── RECORDS FOR THE TASK ──
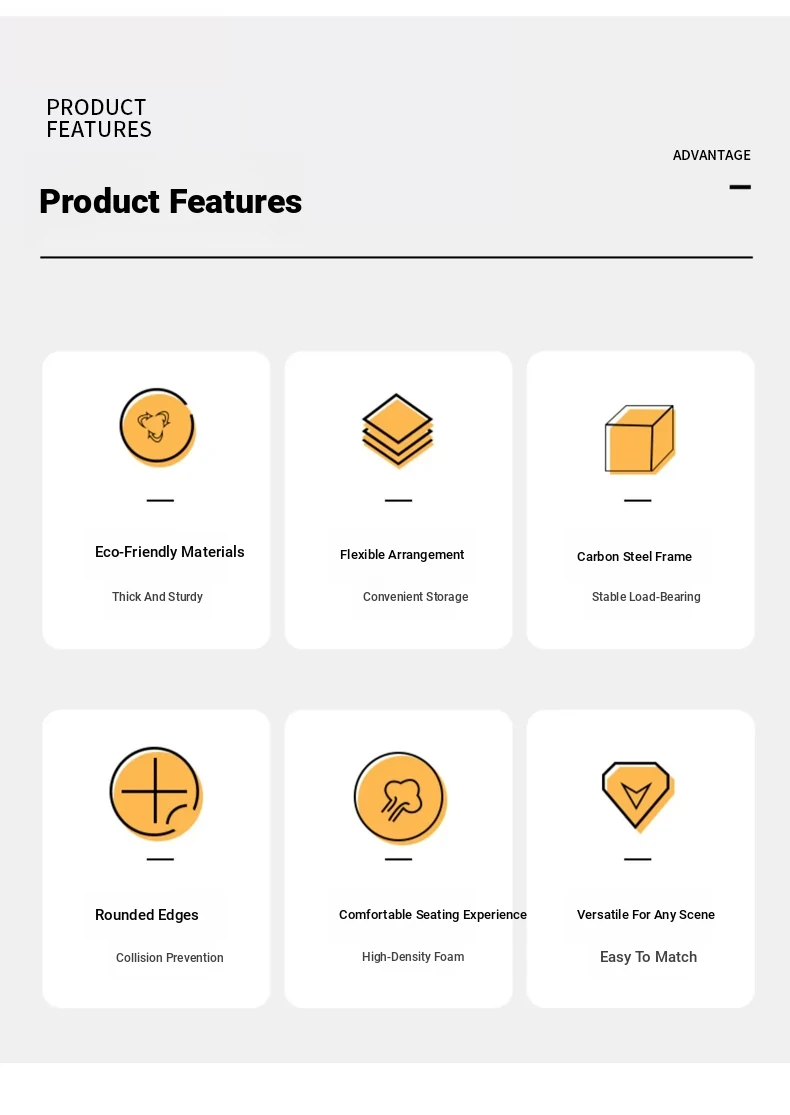790x1115 pixels.
Task: Click the dash below the cube icon
Action: pyautogui.click(x=638, y=501)
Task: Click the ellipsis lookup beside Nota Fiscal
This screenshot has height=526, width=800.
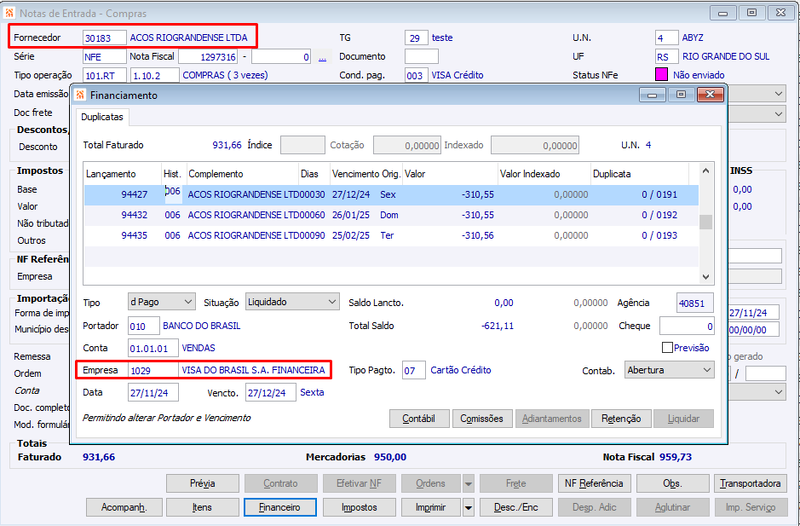Action: click(x=322, y=57)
───
■ **HOW TO COMPLETE THIS TASK**: Only exact repeats of the lines from the one containing "Task: Click the ellipsis" through the end of the listing above are wanted here; pictures are not.

■ **TASK RESPONSE**:
Task: Click the ellipsis lookup beside Nota Fiscal
This screenshot has height=526, width=800.
Action: click(x=322, y=57)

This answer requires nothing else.